▸ Passage:
━━━━━━

I knew I would eventually get spam remarks, but all things considered, this wasn't that bad.

10:04 PM  
Anonymous Anonymous said...

I liked the list...although I'm thinking that there are a few crimes that I would not suggest babysitting as punishment. Yummy Doritos!

4:49 PM  
Blogger Lucy Stern said...

Boy, you are letting those teachers off easy. Couldn't we require a little more of them? Please!!!

10:08 PM  
Blogger Shaleen said...

Those two anon. spam comments were also on a few of my friends' sites. Glad I haven't gotten them...they're just so weird. ^_^ As for the name of the sea cow...I'm still looking for suggestions but I like "Pua O ke Kai" which is Hawaiian for flower of the sea. My main reasoning for this is the fact that most people most likely won't be able to pronounce it properly and it would probably look absolutely hilarious when they are trying to figure it out. But that's just me. ^_^ I'm still browsing though...

━━━━━━

▸ What you will do:
1. Decide whether each statement agrees with the blog comments, answering yes or no and quoting the words of the comments that settle it: (a) Lucy Stern thinks the teachers are being let off too easily. (b) Shaleen has received the two anonymous spam comments. (c) "Pua O ke Kai" is Hawaiian for flower of the sea.
2. Carry on the blog comments from their final line, writing what comes next in the thread.
The items that come next have no connection to the blog comments.

▸ Listing:
━━━━━━

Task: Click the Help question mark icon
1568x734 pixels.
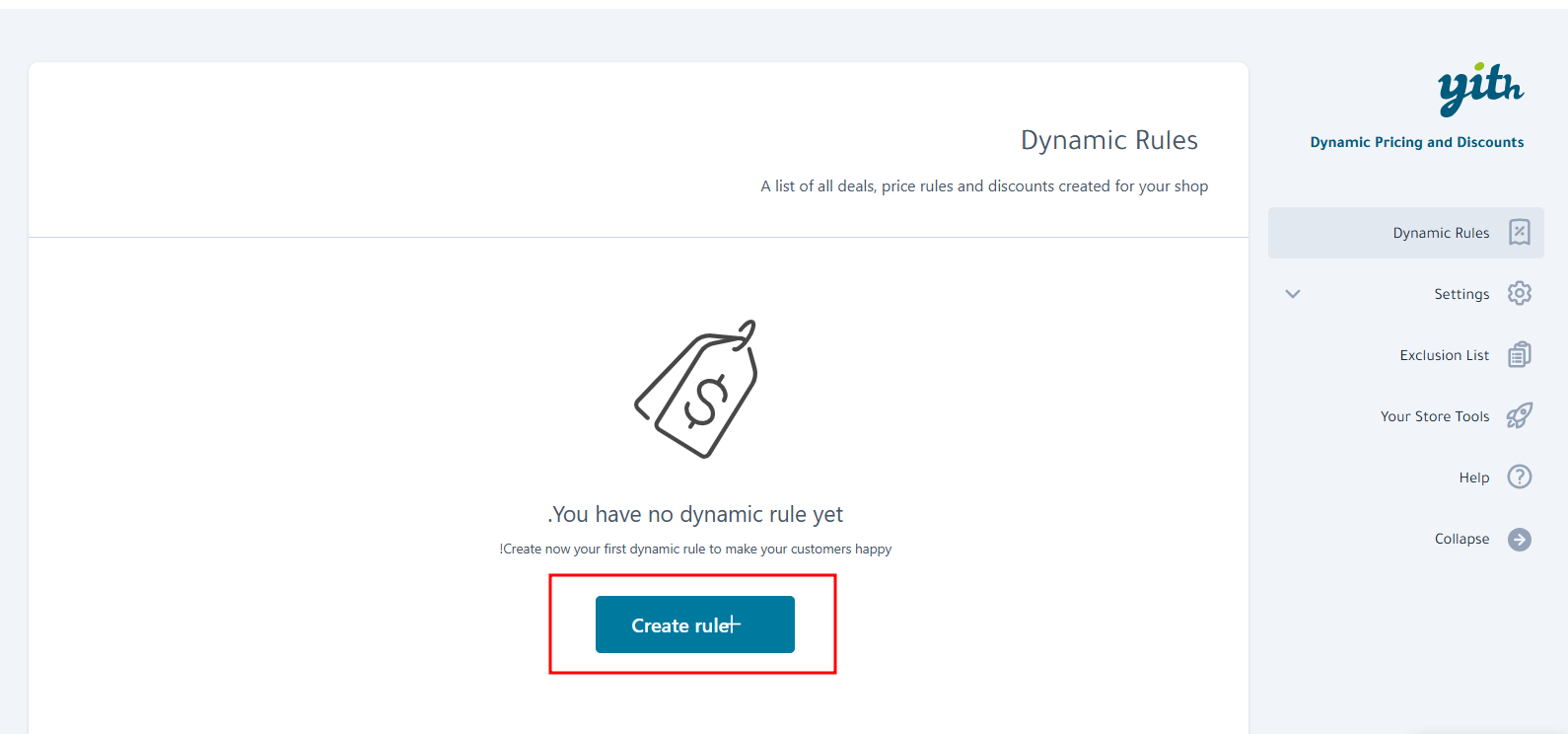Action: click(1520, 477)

━━━━━━

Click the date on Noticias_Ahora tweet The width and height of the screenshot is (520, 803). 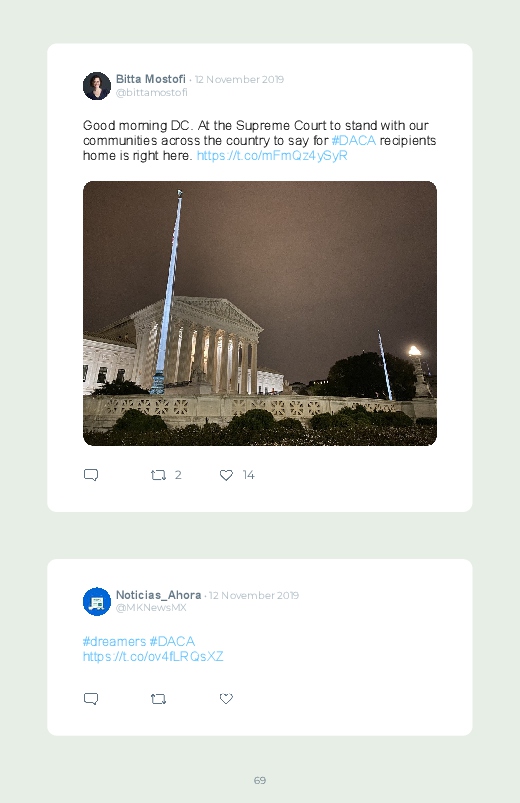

━━━━━━

▸ Answers to the exercises:
1.
(a) Yes: "Boy, you are letting those teachers off easy."
(b) No: "Glad I haven't gotten them"
(c) Yes: "which is Hawaiian for flower of the sea"

2.
1:51 PM  
Blogger Cool Dad said...

I don't know, Shaleen, the idea of something that even I can't pronounce. But "Pua" does sound good. Keep searching.

2:14 PM  
Blogger Le laquet said...

How about a good solid Welsh name for the sea cow Mr Jones? Bwlch-yr-mor .... pronounciation advice - clear your throat and roll your r's!